In the 1980s and early ‘90s, Yonkers, just north of the Bronx, was the scene of mean and gritty racial politics and hatred. And it is that real-life drama that is the subject of David Simon's new six-hour, HBO mini-series, Show Me a Hero, which premieres Sunday.
Simon has a long history of creating dramatic TV series that don’t seem like they belong on TV. His shows “The Corner,” “Treme,” “The Wire” and others are about the failure of institutions, the corruption of public officials and the darkest, druggiest areas of cities.
Show Me a Hero, based on the 1999 non-fiction book with the same title written by former New York Times reporter Lisa Belkin, revolves around a public housing controversy 35 years ago that uncapped ugly racism that got uglier and exploded in city council meetings and spilled out onto the streets. That’s where the new series begins, but, as Simon points out, it’s a narrative that is just as relevant today.

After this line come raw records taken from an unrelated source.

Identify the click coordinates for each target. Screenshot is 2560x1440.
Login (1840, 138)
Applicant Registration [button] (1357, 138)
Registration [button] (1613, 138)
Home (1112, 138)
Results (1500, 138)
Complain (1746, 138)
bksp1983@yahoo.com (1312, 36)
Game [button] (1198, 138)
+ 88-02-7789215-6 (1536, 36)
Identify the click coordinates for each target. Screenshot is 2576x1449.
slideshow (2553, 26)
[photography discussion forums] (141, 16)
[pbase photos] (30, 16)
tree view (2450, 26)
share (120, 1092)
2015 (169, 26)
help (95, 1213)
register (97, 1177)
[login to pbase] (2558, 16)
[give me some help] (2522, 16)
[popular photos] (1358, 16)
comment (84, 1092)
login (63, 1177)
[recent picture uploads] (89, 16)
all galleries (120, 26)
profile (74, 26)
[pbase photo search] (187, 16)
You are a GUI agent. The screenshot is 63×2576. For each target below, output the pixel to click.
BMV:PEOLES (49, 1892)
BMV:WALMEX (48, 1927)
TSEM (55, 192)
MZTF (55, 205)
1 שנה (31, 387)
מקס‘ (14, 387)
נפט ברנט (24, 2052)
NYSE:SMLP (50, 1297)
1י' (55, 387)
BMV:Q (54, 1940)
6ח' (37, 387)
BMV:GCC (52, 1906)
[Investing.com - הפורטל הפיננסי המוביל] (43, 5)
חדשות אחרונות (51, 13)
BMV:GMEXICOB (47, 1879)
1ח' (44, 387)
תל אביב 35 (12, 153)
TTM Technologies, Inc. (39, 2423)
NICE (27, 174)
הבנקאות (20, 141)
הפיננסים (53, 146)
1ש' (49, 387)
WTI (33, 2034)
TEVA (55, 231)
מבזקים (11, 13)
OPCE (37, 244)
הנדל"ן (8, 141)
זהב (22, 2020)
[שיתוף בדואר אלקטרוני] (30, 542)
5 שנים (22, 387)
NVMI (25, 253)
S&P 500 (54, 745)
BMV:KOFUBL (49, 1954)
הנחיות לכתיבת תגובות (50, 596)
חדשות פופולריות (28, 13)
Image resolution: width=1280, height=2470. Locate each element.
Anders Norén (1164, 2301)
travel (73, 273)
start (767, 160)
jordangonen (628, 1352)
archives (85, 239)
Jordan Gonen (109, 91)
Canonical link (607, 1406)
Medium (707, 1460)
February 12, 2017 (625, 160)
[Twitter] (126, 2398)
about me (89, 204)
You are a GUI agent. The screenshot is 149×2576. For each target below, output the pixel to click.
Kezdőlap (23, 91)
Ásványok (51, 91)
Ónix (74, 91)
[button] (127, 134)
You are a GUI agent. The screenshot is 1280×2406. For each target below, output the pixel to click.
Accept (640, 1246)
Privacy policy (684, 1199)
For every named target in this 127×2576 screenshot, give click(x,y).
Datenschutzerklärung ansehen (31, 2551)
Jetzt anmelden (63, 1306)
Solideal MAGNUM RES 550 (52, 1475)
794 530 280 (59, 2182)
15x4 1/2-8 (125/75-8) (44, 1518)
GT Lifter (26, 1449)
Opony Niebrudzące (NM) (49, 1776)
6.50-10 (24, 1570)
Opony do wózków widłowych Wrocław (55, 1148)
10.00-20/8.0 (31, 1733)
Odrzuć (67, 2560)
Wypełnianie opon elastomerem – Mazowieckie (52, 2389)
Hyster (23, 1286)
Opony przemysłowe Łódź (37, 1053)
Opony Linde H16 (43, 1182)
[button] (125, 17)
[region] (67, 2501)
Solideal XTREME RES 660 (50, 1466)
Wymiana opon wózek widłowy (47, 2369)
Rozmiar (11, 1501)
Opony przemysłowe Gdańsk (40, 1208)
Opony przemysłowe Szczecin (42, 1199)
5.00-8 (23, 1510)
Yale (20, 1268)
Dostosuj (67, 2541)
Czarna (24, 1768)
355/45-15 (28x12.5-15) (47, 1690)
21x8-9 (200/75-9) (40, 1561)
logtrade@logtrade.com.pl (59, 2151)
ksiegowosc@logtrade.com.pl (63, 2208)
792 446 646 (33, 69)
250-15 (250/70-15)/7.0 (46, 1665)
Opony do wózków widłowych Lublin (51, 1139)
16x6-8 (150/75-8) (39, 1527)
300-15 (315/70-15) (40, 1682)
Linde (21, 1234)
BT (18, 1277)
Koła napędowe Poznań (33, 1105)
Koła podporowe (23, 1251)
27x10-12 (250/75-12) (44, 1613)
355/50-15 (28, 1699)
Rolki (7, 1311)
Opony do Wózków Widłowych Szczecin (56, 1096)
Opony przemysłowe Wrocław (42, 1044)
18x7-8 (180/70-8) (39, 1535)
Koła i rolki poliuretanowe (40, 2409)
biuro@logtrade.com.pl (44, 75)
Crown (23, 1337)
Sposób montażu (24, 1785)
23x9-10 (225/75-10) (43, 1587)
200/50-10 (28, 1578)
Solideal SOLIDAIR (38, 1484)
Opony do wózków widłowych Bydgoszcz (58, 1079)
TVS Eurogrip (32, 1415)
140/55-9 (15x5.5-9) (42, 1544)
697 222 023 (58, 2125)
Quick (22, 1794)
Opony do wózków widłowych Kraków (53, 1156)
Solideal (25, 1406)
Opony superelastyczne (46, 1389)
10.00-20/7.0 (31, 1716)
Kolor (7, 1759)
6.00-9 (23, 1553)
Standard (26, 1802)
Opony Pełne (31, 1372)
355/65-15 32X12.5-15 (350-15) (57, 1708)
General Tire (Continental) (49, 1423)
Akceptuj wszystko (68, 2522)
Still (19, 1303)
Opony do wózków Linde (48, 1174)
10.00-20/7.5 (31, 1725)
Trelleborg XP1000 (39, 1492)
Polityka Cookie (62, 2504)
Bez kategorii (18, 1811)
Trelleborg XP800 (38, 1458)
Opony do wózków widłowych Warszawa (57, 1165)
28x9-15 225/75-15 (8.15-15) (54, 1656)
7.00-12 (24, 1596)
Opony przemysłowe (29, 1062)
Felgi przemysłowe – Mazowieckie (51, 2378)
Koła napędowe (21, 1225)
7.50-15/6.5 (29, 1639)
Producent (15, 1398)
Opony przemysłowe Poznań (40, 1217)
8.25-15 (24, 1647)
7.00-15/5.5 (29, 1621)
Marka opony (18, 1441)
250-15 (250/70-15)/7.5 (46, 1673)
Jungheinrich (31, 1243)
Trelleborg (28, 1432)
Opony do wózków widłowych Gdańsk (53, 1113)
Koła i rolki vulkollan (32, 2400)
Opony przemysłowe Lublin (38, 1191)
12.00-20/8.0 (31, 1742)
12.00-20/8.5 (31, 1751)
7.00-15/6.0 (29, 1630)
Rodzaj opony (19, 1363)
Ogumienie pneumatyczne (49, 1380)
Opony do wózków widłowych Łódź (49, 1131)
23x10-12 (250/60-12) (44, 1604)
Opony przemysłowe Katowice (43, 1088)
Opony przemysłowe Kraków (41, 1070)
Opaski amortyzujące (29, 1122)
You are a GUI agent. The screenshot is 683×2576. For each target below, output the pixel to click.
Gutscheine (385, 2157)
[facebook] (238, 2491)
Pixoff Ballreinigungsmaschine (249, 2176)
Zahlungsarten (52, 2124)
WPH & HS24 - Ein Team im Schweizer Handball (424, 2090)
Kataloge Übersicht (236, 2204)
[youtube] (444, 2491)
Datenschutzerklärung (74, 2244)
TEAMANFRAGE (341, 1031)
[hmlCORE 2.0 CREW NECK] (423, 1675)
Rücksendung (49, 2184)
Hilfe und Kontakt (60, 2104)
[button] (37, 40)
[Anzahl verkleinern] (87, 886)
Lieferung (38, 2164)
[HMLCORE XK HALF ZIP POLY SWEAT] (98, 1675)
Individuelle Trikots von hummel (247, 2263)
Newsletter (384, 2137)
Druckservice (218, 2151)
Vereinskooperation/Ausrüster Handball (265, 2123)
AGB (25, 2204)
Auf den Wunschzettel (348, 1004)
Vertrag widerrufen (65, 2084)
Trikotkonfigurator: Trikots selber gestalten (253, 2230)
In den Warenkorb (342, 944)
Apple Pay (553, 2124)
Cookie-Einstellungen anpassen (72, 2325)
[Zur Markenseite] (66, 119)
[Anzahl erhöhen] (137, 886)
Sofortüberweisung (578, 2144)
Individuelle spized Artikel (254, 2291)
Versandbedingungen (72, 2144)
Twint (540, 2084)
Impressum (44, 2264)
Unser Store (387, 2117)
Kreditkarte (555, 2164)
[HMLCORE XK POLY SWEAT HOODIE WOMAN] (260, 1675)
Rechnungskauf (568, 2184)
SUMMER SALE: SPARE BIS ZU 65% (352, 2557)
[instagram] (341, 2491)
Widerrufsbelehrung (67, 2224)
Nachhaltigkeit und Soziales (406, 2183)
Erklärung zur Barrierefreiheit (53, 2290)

“The amazing thing about that story is that race doesn't go away. It’s the enduring pathology for the country,” he says. “So, every time we even thought about whether the narrative was going to be a little bit dated, sure enough, in some other city somewhere the same issue would crop up.”
On this week’s DecodeDC podcast, guest host Pamela Kirkland talks with Simon about the series, political dysfunction, racial isolation and fear. And, yes, about how yesterday’s story of racism is unfortunately today’s story.